◆ **Problem to work on**
Resume the blog post on universal health care in America, writing on from its last sentence.

◆ **Excerpted text**
Wellyopolis

March 4, 2006

Universal health care

Universal [single-payer] health care will be a long-time coming in America.

Matthew Yglesias has a good post on this matter today. It doesn't matter how good an idea single-payer health care is (it is a very good idea), there are lots of people making lots of money from the current system of health care financing in America. They will be quite happy to pay good money to defend the current system. This includes doctors, who in the United States, are better paid (overpaid? that would be a value judgment) relative to other professionals. I would trust doctors to design a health care system like I would trust a collision repair specialist to design an intersection.

Because doctors and other medical professionals are doing quite well under the current system, and because most people already see health care providers a lot, you could not feasibly reform American health care by paying doctors off to keep quiet about the changes in its funding. Let me back up a little here, and explain. There are problems with access to health insurance and health care, but it's a problem of 1/7 of the population lacking insurance and access to care, not the vast majority of the country. The rest of the country who have health insurance of some form (I'm not pretending that all health insurance is great, or that everyone can see the doctor as much as they want) on average see doctors quite a lot.

That is quite a different starting point for reforming health care than when single-payer health care was introduced in other western countries. Health care was a small part of the economy, and people didn't go to doctors or hospitals as much (partly because medicine was less effective). I'll give the example of New Zealand, because I'm familiar with it and it's a good example of the politics. New Zealand introduced single-payer health care in the 1930s (as in the U.S. it had been talked about for a long time). The British Medical Association (the professional association for doctors, they are now the NZMA) said it was implacably opposed to socialized medicine. Though they probably spelled it socialised. After the Labour government threatened to import hundreds of Jewish refugee doctors from Germany (you may discern the ironies here for yourself), and the government raised the per-consultation fee doctors would receive. And it turned out that opposition was not so implacable. Overall, doctors earned more from the socialised scheme because more people went to the doctor. Though as cartoonists of the time pointed out, many doctors resented that their golf handicaps went up as their time on the course went down. In short, when health care was a relatively smaller part of the economy and people didn't go to the doctor as much as they do now, it was easier to introduce large-scale changes in how you organized and financed health care.

◆ **Raw data**
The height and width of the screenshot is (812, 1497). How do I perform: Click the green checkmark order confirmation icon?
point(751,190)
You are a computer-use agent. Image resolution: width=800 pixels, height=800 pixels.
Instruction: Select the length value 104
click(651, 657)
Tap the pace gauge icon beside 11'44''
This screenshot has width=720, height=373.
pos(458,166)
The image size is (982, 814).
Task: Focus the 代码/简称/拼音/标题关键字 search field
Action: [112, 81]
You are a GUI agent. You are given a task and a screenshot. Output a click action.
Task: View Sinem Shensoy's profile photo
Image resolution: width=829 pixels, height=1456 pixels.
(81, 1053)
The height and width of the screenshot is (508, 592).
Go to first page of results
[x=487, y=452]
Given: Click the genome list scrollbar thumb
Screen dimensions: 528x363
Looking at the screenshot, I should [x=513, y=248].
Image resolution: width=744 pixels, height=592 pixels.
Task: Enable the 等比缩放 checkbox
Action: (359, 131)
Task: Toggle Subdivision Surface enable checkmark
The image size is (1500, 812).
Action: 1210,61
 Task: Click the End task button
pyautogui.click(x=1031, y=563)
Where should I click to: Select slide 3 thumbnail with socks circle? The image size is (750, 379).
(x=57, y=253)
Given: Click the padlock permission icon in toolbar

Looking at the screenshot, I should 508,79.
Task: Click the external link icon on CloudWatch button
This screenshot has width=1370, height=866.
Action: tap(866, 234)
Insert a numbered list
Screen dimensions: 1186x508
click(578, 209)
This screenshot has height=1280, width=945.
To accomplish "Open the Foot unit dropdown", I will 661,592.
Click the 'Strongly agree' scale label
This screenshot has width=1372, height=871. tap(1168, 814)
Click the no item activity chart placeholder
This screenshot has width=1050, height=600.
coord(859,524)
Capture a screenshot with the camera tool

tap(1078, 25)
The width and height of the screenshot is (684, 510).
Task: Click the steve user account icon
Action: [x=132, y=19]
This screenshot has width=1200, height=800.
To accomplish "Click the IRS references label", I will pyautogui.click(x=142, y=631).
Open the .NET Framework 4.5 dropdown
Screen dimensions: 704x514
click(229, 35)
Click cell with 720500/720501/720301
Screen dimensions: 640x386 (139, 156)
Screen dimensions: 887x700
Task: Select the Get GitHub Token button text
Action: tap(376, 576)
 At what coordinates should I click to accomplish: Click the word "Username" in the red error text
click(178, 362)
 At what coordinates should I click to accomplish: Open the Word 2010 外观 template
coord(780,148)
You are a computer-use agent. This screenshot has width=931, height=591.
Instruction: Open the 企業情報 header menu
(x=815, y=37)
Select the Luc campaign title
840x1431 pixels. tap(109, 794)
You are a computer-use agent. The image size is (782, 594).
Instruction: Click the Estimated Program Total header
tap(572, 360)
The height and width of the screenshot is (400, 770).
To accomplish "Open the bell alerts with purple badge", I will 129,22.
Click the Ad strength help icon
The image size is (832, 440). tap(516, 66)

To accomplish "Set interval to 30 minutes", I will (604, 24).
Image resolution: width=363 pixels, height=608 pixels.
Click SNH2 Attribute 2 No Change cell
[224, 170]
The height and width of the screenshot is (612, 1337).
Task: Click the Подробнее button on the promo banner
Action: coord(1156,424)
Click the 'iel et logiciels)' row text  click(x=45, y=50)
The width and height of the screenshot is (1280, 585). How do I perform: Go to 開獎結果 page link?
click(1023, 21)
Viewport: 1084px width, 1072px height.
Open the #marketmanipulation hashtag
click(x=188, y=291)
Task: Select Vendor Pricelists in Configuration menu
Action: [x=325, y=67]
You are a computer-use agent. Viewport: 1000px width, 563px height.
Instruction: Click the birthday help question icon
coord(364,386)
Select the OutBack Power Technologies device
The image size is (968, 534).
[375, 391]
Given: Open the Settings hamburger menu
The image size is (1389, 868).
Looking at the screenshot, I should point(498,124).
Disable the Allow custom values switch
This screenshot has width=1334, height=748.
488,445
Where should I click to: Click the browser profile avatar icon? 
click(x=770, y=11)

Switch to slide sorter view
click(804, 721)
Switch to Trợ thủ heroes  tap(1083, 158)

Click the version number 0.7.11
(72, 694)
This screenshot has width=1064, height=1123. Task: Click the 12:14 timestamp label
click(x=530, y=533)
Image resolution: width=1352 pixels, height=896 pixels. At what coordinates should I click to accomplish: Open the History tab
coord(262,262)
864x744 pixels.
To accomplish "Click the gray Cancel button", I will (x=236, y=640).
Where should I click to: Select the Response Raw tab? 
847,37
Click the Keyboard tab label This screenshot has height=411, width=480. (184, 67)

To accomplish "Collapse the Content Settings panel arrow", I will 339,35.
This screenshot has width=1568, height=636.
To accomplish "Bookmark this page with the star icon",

◆ **Output for this task**
This is a generalization that holds across other western countries. By and large the dominant features of the way health care is financed in most western countries date to before World War II. (Major exceptions that I can think of include Canada and Taiwan right now) I am limiting myself here to talking about health care financing and funding. There has been a recent vogue of reforming the ownership and organization of hospitals and clinics in many countries, but much smaller changes in the extent of public and private financing. Health care is now a large, mature part of all those economies—though smaller than in the United States—but the single-payer or social insurance financing systems were set up well in advance of recent increases in health care expenditure.

I think that you need to add this—health care is a more mature sector than it was in other countries when they introduced universal health care—to the long list of reasons why universal health care will be a long time coming in America, even with the best political strategy and conditions to get there.